- [Entries supplied]:
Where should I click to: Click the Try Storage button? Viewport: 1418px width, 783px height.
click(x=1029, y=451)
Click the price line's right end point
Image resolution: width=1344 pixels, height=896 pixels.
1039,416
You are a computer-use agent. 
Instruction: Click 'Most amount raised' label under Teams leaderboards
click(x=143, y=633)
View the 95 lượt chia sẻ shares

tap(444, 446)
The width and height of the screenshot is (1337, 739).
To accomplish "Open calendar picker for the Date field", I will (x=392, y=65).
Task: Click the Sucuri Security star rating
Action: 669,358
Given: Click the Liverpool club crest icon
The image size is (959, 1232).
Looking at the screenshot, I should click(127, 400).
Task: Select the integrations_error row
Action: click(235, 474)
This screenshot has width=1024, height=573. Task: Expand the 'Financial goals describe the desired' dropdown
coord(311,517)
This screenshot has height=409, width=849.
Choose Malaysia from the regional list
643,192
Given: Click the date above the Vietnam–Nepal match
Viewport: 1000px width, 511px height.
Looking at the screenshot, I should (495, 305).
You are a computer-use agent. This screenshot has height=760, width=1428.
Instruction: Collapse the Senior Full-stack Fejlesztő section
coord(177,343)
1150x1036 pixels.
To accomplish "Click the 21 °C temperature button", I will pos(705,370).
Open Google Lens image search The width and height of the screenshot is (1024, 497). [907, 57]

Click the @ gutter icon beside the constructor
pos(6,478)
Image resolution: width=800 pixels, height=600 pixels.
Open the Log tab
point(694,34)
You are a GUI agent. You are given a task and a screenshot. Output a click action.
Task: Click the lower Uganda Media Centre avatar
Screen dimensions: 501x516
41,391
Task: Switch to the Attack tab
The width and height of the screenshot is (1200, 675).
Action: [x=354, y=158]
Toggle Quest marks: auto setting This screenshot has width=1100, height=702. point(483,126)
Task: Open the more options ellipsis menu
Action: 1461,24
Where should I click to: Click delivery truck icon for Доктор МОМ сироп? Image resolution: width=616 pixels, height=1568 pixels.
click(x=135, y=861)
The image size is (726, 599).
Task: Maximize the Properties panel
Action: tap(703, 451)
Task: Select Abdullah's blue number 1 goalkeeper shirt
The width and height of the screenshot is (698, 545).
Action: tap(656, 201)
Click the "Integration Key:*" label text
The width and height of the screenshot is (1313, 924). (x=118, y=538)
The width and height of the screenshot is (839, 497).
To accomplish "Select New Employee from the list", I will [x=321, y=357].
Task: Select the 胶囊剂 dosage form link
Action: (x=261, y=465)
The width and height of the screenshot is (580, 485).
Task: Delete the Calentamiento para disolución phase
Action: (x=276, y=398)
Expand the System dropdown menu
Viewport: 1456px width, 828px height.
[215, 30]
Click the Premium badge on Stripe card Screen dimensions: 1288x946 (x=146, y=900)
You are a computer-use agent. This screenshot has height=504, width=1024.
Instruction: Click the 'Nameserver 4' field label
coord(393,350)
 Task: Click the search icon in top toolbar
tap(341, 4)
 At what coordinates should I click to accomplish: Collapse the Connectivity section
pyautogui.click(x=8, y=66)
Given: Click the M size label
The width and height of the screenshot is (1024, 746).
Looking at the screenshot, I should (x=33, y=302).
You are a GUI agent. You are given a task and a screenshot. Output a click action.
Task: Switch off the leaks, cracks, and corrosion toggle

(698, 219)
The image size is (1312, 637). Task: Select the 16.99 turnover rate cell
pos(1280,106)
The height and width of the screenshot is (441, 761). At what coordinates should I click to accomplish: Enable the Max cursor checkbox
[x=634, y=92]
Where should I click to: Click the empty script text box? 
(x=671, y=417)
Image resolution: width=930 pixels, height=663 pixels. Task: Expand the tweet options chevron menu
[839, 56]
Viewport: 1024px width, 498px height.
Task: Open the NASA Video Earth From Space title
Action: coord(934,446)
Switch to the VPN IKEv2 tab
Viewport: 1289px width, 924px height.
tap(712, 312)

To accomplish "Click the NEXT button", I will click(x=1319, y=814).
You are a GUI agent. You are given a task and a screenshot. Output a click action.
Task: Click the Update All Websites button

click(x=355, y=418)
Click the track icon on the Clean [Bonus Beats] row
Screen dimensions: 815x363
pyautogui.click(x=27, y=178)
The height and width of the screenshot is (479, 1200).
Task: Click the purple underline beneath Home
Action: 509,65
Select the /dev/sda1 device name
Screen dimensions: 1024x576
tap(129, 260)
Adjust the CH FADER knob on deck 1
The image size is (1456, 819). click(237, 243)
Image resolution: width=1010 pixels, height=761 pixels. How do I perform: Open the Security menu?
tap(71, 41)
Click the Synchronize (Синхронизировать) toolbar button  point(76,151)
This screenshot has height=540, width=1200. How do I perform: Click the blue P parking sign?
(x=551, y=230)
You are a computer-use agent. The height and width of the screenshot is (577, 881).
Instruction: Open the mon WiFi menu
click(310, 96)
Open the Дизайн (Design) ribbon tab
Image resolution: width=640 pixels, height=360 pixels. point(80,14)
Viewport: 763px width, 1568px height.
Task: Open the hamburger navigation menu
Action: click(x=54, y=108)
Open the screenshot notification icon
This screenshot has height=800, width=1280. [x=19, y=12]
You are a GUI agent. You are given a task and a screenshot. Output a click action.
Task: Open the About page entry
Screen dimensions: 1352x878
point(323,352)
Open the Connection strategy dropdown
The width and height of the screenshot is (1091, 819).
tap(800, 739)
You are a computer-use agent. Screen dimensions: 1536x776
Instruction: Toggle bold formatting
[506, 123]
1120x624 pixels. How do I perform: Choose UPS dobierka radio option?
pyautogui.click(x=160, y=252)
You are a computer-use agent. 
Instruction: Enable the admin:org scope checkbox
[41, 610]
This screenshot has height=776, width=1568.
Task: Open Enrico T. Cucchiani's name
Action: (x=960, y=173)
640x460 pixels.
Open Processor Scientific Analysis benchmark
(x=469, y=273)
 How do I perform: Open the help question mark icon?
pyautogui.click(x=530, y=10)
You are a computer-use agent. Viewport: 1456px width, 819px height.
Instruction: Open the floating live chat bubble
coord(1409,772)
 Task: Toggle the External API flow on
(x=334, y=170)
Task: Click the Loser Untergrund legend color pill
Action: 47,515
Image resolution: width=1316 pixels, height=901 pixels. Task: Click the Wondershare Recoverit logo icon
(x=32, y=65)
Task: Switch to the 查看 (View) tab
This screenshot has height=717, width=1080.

- [Goal of the exercise]: Print each entry above again, exactly as it was given.

- [Problem solution]:
Where should I click to: Click the Try Storage button? Viewport: 1418px width, 783px height.
click(x=1029, y=451)
Click the price line's right end point
Image resolution: width=1344 pixels, height=896 pixels.
1039,416
You are a computer-use agent. 
Instruction: Click 'Most amount raised' label under Teams leaderboards
click(x=143, y=633)
View the 95 lượt chia sẻ shares

tap(444, 446)
The width and height of the screenshot is (1337, 739).
To accomplish "Open calendar picker for the Date field", I will (x=392, y=65).
Task: Click the Sucuri Security star rating
Action: 669,358
Given: Click the Liverpool club crest icon
The image size is (959, 1232).
Looking at the screenshot, I should click(127, 400).
Task: Select the integrations_error row
Action: click(235, 474)
This screenshot has width=1024, height=573. Task: Expand the 'Financial goals describe the desired' dropdown
coord(311,517)
This screenshot has height=409, width=849.
Choose Malaysia from the regional list
643,192
Given: Click the date above the Vietnam–Nepal match
Viewport: 1000px width, 511px height.
Looking at the screenshot, I should (495, 305).
You are a computer-use agent. This screenshot has height=760, width=1428.
Instruction: Collapse the Senior Full-stack Fejlesztő section
coord(177,343)
1150x1036 pixels.
To accomplish "Click the 21 °C temperature button", I will pos(705,370).
Open Google Lens image search The width and height of the screenshot is (1024, 497). [907, 57]

Click the @ gutter icon beside the constructor
pos(6,478)
Image resolution: width=800 pixels, height=600 pixels.
Open the Log tab
point(694,34)
You are a GUI agent. You are given a task and a screenshot. Output a click action.
Task: Click the lower Uganda Media Centre avatar
Screen dimensions: 501x516
41,391
Task: Switch to the Attack tab
The width and height of the screenshot is (1200, 675).
Action: [x=354, y=158]
Toggle Quest marks: auto setting This screenshot has width=1100, height=702. point(483,126)
Task: Open the more options ellipsis menu
Action: 1461,24
Where should I click to: Click delivery truck icon for Доктор МОМ сироп? Image resolution: width=616 pixels, height=1568 pixels.
click(x=135, y=861)
The image size is (726, 599).
Task: Maximize the Properties panel
Action: tap(703, 451)
Task: Select Abdullah's blue number 1 goalkeeper shirt
The width and height of the screenshot is (698, 545).
Action: tap(656, 201)
Click the "Integration Key:*" label text
The width and height of the screenshot is (1313, 924). (x=118, y=538)
The width and height of the screenshot is (839, 497).
To accomplish "Select New Employee from the list", I will [x=321, y=357].
Task: Select the 胶囊剂 dosage form link
Action: (x=261, y=465)
The width and height of the screenshot is (580, 485).
Task: Delete the Calentamiento para disolución phase
Action: (x=276, y=398)
Expand the System dropdown menu
Viewport: 1456px width, 828px height.
[215, 30]
Click the Premium badge on Stripe card Screen dimensions: 1288x946 (x=146, y=900)
You are a computer-use agent. This screenshot has height=504, width=1024.
Instruction: Click the 'Nameserver 4' field label
coord(393,350)
 Task: Click the search icon in top toolbar
tap(341, 4)
 At what coordinates should I click to accomplish: Collapse the Connectivity section
pyautogui.click(x=8, y=66)
Given: Click the M size label
The width and height of the screenshot is (1024, 746).
Looking at the screenshot, I should (x=33, y=302).
You are a GUI agent. You are given a task and a screenshot. Output a click action.
Task: Switch off the leaks, cracks, and corrosion toggle

(698, 219)
The image size is (1312, 637). Task: Select the 16.99 turnover rate cell
pos(1280,106)
The height and width of the screenshot is (441, 761). At what coordinates should I click to accomplish: Enable the Max cursor checkbox
[x=634, y=92]
Where should I click to: Click the empty script text box? 
(x=671, y=417)
Image resolution: width=930 pixels, height=663 pixels. Task: Expand the tweet options chevron menu
[839, 56]
Viewport: 1024px width, 498px height.
Task: Open the NASA Video Earth From Space title
Action: coord(934,446)
Switch to the VPN IKEv2 tab
Viewport: 1289px width, 924px height.
tap(712, 312)

To accomplish "Click the NEXT button", I will click(x=1319, y=814).
You are a GUI agent. You are given a task and a screenshot. Output a click action.
Task: Click the Update All Websites button

click(x=355, y=418)
Click the track icon on the Clean [Bonus Beats] row
Screen dimensions: 815x363
pyautogui.click(x=27, y=178)
The height and width of the screenshot is (479, 1200).
Task: Click the purple underline beneath Home
Action: 509,65
Select the /dev/sda1 device name
Screen dimensions: 1024x576
tap(129, 260)
Adjust the CH FADER knob on deck 1
The image size is (1456, 819). click(237, 243)
Image resolution: width=1010 pixels, height=761 pixels. How do I perform: Open the Security menu?
tap(71, 41)
Click the Synchronize (Синхронизировать) toolbar button  point(76,151)
This screenshot has height=540, width=1200. How do I perform: Click the blue P parking sign?
(x=551, y=230)
You are a computer-use agent. The height and width of the screenshot is (577, 881).
Instruction: Open the mon WiFi menu
click(310, 96)
Open the Дизайн (Design) ribbon tab
Image resolution: width=640 pixels, height=360 pixels. point(80,14)
Viewport: 763px width, 1568px height.
Task: Open the hamburger navigation menu
Action: click(x=54, y=108)
Open the screenshot notification icon
This screenshot has height=800, width=1280. [x=19, y=12]
You are a GUI agent. You are given a task and a screenshot. Output a click action.
Task: Open the About page entry
Screen dimensions: 1352x878
point(323,352)
Open the Connection strategy dropdown
The width and height of the screenshot is (1091, 819).
tap(800, 739)
You are a computer-use agent. Screen dimensions: 1536x776
Instruction: Toggle bold formatting
[506, 123]
1120x624 pixels. How do I perform: Choose UPS dobierka radio option?
pyautogui.click(x=160, y=252)
You are a computer-use agent. 
Instruction: Enable the admin:org scope checkbox
[41, 610]
This screenshot has height=776, width=1568.
Task: Open Enrico T. Cucchiani's name
Action: (x=960, y=173)
640x460 pixels.
Open Processor Scientific Analysis benchmark
(x=469, y=273)
 How do I perform: Open the help question mark icon?
pyautogui.click(x=530, y=10)
You are a computer-use agent. Viewport: 1456px width, 819px height.
Instruction: Open the floating live chat bubble
coord(1409,772)
 Task: Toggle the External API flow on
(x=334, y=170)
Task: Click the Loser Untergrund legend color pill
Action: 47,515
Image resolution: width=1316 pixels, height=901 pixels. Task: Click the Wondershare Recoverit logo icon
(x=32, y=65)
Task: Switch to the 查看 (View) tab
This screenshot has height=717, width=1080.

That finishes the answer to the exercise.